Si la guerre est l’absence de paix et que la vérité en est la première victime, comment la guerre contre la vérité, affecte-t-elle les journalistes? Hameye Cissé, le président du comité d’organisation ne comprend pas que les journalistes africains se fassent constamment manipuler par les politiques ; c’est, selon lui, à ce titre qu’ils tombent dans le piège pour jouer un jeu qui n’est pas le leur.

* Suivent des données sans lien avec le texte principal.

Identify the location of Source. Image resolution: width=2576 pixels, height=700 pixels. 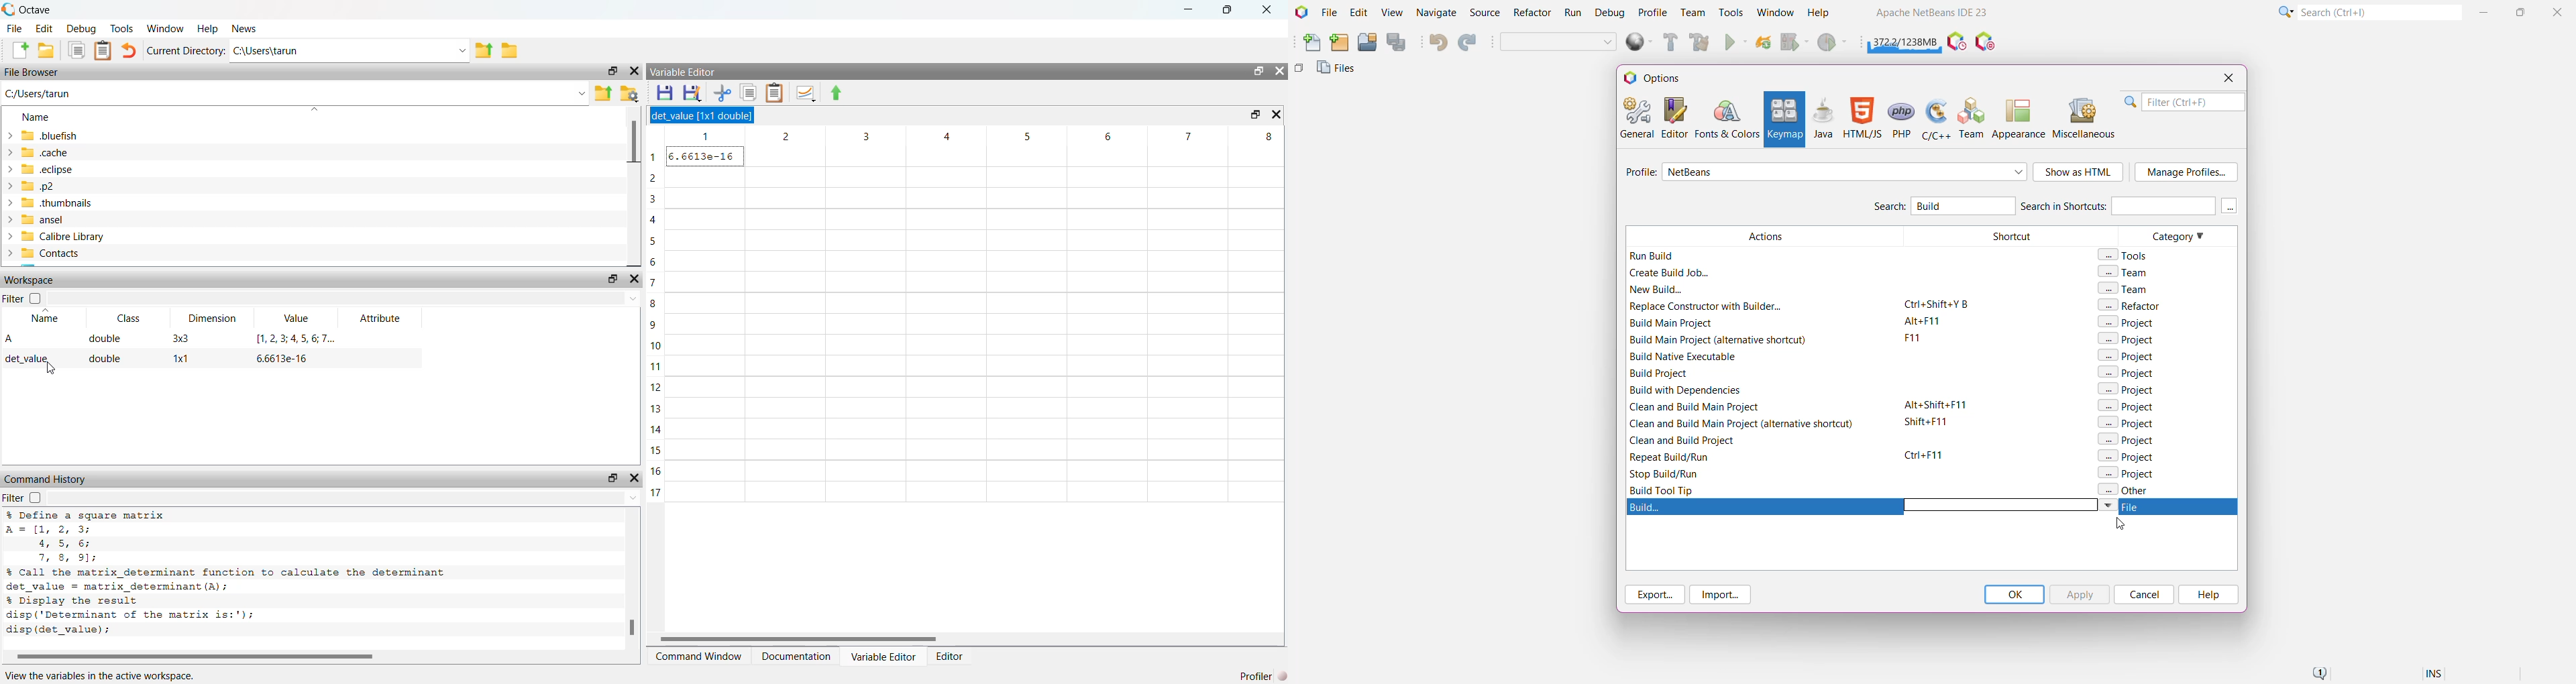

Joseph N. Boakai est vice président du Libéria. Parlant au nom de son pays, il reconnaît que «beaucoup de pays africains n’ont pas encore fait les efforts suffisants afin que la presse joue pleinement son rôle au lieu d’être le griot des régimes en place ; au Libéria, selon lui, la liberté de la presse est totale et les délits de presse ont été abolis par une loi», révèle t-il.

Mme Zanele Mbeki, l’épouse de l’ancien président d’Afrique du Sud, parlant au nom de son mari empêché, pense que le travail des journalistes pourrait constituer une menace contre la paix si ceux-ci publient des articles sur des sujets délicats, sans avoir préalablement pris la peine de les vérifier et de les recouper. Pour Mme Mbeki, «le journaliste doit d’abord s’informer avant d’informer».
«Si l’Ua est impliquée dans des opérations de maintien et de consolidation de la paix dans plusieurs zones, en tant que professionnels des médias, comment décrivons-nous les efforts de l’Ua dans nos articles, et pour quels effets?», s’interroge Mathatha, le président du forum. Mme Adam Ba Konaré, représentant son mari Alpha Oumar Konaté, tout en déclarant n’avoir rien à dire ni sur la thématique du jour, ni sur les travaux d’une manière générale, elle estime cependant que la «démagogie, l’intoxication, la déformation des faits, ne sont pas des actes des médias qui garantissent la paix sociale sur le continent».
Le mot de la fin semble être venu du président du Mali pense que : «Celui qui a une arme, ne vous respecte que si vous  également avez une arme. La presse est aussi une arme redoutable qu’il faut tenir en main et échanger à égalité avec les politiques et non en subalternes», estime Amadou Toumani Touré.